Appeal from the United States District Court
for the Southern District of Texas
(B-95-MC-32)
April 18, 1997
Before HIGGINBOTHAM, WIENER and BENAVIDES, Circuit Judges.
PER CURIAM:*
In this appeal from the district court’s denial of the motion
of Plaintiff-Appellant International Bank of Commerce-Brownsville
*
Pursuant to Local Rule 47.5, the court has determined that
this opinion should not be published and is not precedent except
under the limited circumstances set forth in Local Rule 47.5.4.
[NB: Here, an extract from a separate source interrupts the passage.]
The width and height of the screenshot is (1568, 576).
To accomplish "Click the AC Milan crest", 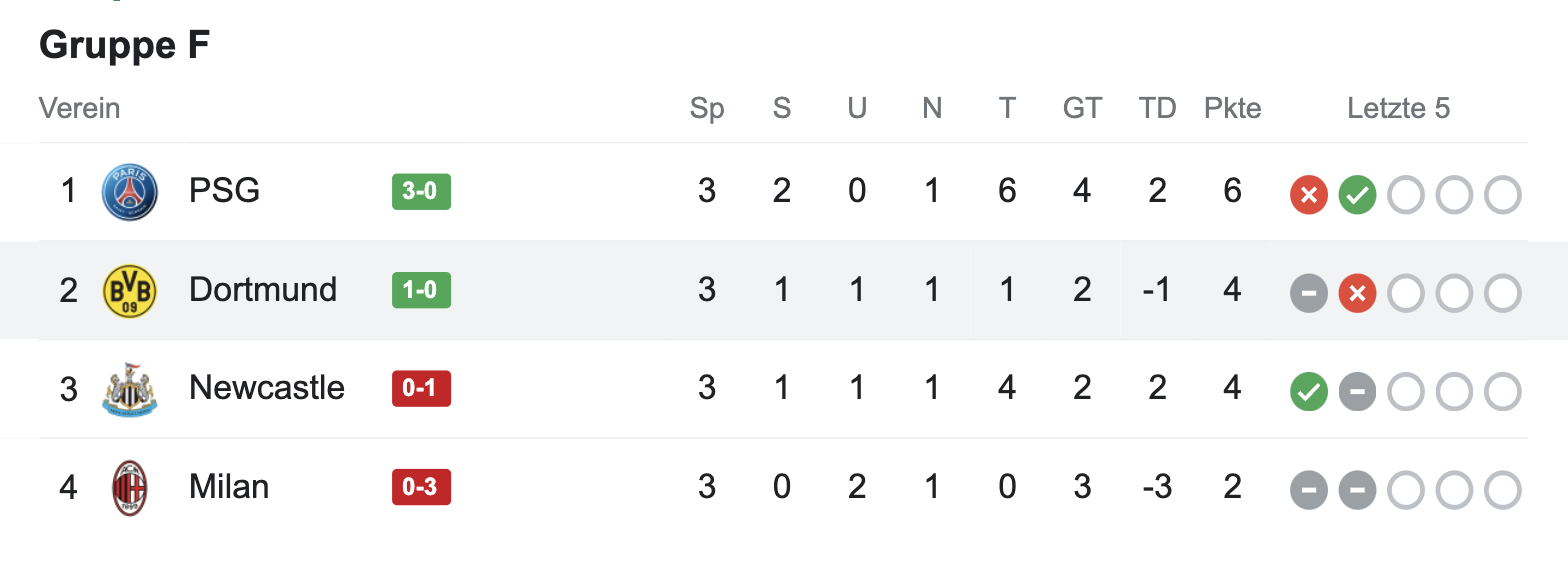I will [130, 488].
(“the Bank”) for disclosure of grand jury materials, we are asked
to overturn the ruling of the district court for its purported
abuse of discretion. Concluding that the district court did not
abuse its discretion in determining that (1) the grand jury
materials sought by the Bank are covered by the secrecy rule
regarding disclosure of such materials, (2) any potential relevance
of the grand jury materials in the state court proceedings for
which they are sought does not outweigh the policy concerns
embodied in the secrecy rule, and (3) the Bank did not bear its
burden of showing a particularized need for the disclosure of the
grand jury materials in this case, we affirm.
I
FACTS AND PROCEEDINGS
After Defendant-Appellee International Energy Development
Corporation (“IEDC”) sued the Bank in state court on grounds of
lender liability, the matter was referred to arbitration under an
agreement between IEDC and the Bank. Such proceedings were
conducted under the Commercial Rules of the American Arbitration
Association (“AAA”). After IEDC and the Bank each struck five
potential arbitrators from the list of 15 furnished by the AAA, the
parties selected three arbitrators from among the remaining five.
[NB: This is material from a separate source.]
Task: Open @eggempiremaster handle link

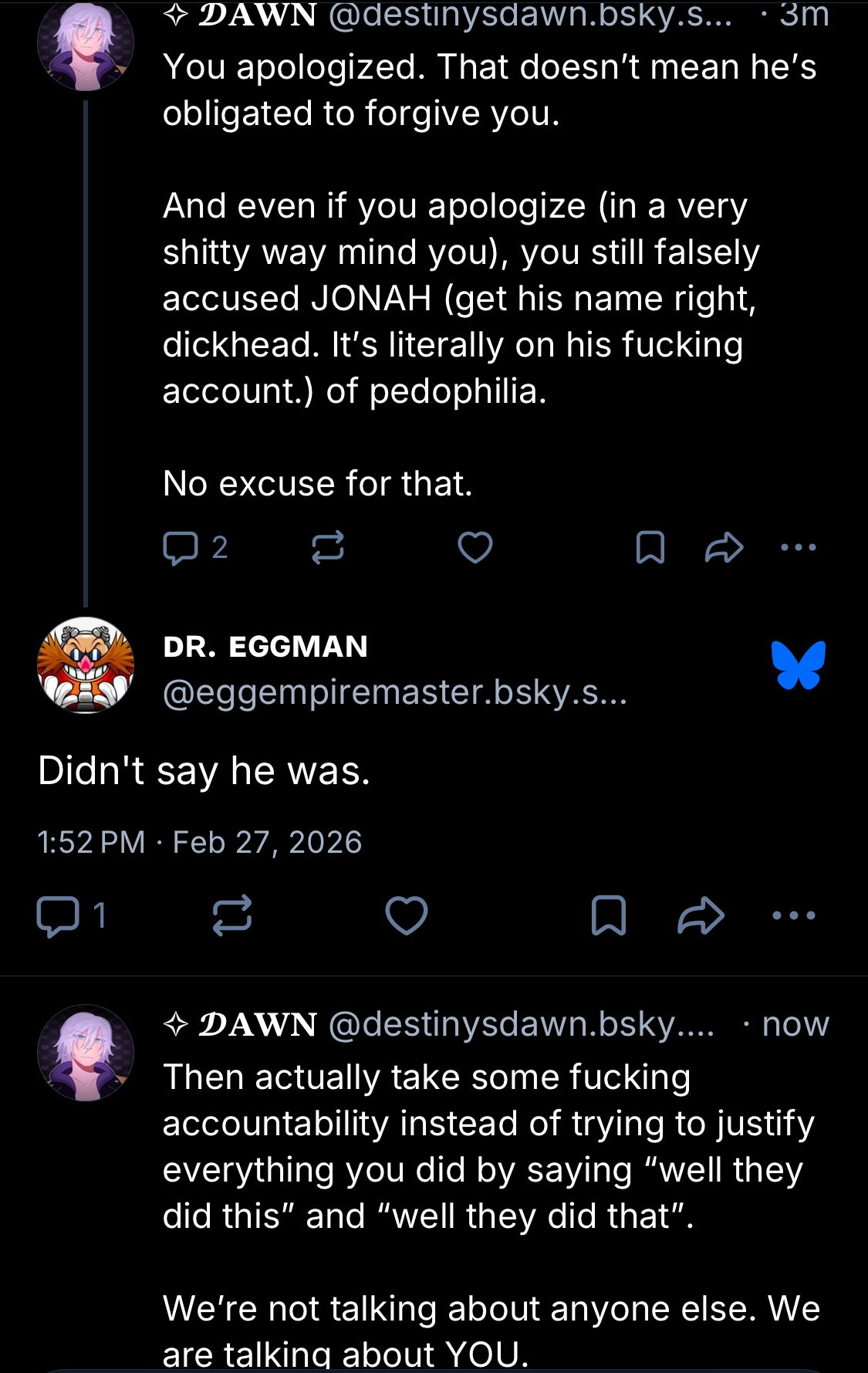Action: tap(395, 692)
The three thus selected constituted the panel that heard the
subject lender liability case in which the Bank asserted defenses
that it was furnished false information by IEDC in its loan
application. In a unanimous decision the panel awarded some
2
$3,800,000 to IEDC, which it then sought to enforce in state court.
Not surprisingly, the Bank scrambled to find all possible grounds
for vacating the panel’s award. The asserted ground that produces
the instant litigation is the Bank’s contention that one of the
three arbitrators (who shall remain nameless and is hereafter
referred to as “the Arbitrator”) would never have been allowed to
serve if he had disclosed —— as he should have, insists the Bank ——
that some 20 years earlier he had been investigated (but not
indicted) by a federal grand jury in connection with his own
dealings with financial institutions.
According to the Bank, the Arbitrator’s prior involvement with
the grand jury implicated his purported making of false statements
and filing of false reports with several financial institutions in
connection with his own loan applications. The Bank argues that if
these facts had been known prior to the instant arbitration, they
would have disqualified the Arbitrator from service on the panel.
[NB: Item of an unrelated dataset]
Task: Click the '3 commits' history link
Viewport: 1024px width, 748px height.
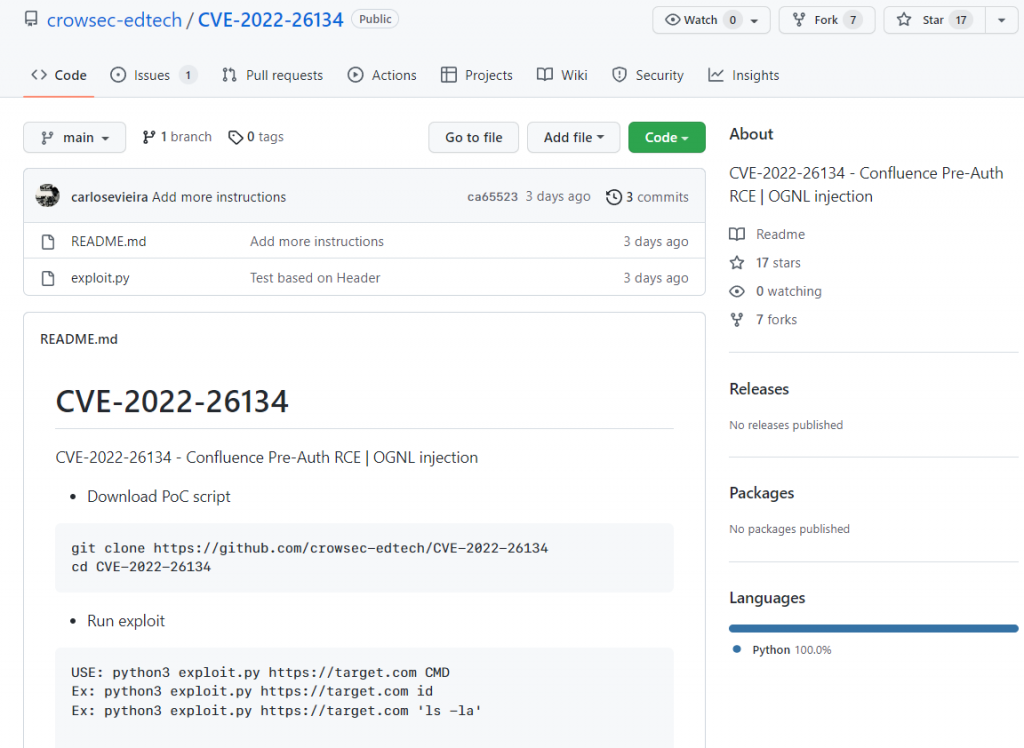Action: 655,196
In support of its motion before the district court for disclosure
of materials from the grand jury that investigated the Arbitrator,
the Bank asserts that the materials would show the Arbitrator’s
potential bias and partiality and would thereby avoid injustice in
the arbitration award in the state court proceedings in which IEDC
is seeking to enforce that award.
Despite the unavailability to date of the grand jury
materials, the Bank’s own investigation has produced the following
information: The Arbitrator was investigated by a federal grand
3
jury in the middle 1970's regarding the Arbitrator’s financial
disclosure statements to other banks, which statements were
purportedly false or inaccurate; the Arbitrator appeared before the
grand jury and testified for approximately one and one-half days;
although the Arbitrator does not recall the particular questions
put to him by the grand jury, he does recall being asked by an
attorney from the Public Integrity Section, Criminal Division,
United States Department of Justice, to resign from the federal
position held by the Arbitrator at the time, which request prompted
the Arbitrator to assemble his colleagues and discuss the matter;
a 1993 law review article had addressed the allegations that had
been made against the Arbitrator, as had a 1980 magazine article
and a 1978 article in a major newspaper. Most of the Bank’s
information was derived from its own December 11, 1995, deposition
of the Arbitrator.
The district court conducted a hearing on November 30, 1995,
after which supplemental briefing was requested. Following
completion of that briefing, a magistrate judge conducted a hearing
on December 14, 1995. After being reviewed and approved by the
district court, an order denying the Bank’s emergency petition was
entered by the magistrate judge. In that order the court found
that the Bank had failed to demonstrate that the grand jury
material it was seeking was necessary to avoid possible injustice
in another judicial proceeding, i.e., the Bank failed to show a
“particularized need for disclosure. Relying on Douglas Oil Co. V.
4
Petrol Stops Northwest1 and United States v. Miramontez2 to reach
this conclusion, the court emphasized the sufficiency of the
evidence already garnered by the Bank to support its contention in
the state court as well as the likelihood that the results of
arbitration would not have differed, given that it was a unanimous
decision of a three-person panel. The court also found inapposite
the Bank’s purported reliance on the rules of the Federal
Arbitration Act (FAA) and the guidelines of the AAA, concluding
that they are inapplicable to situations, such as the one now
before us, in which there are no allegations that would support a
conclusion that a conflict of interest existed between any
arbitrator and one or more of the parties to the arbitration.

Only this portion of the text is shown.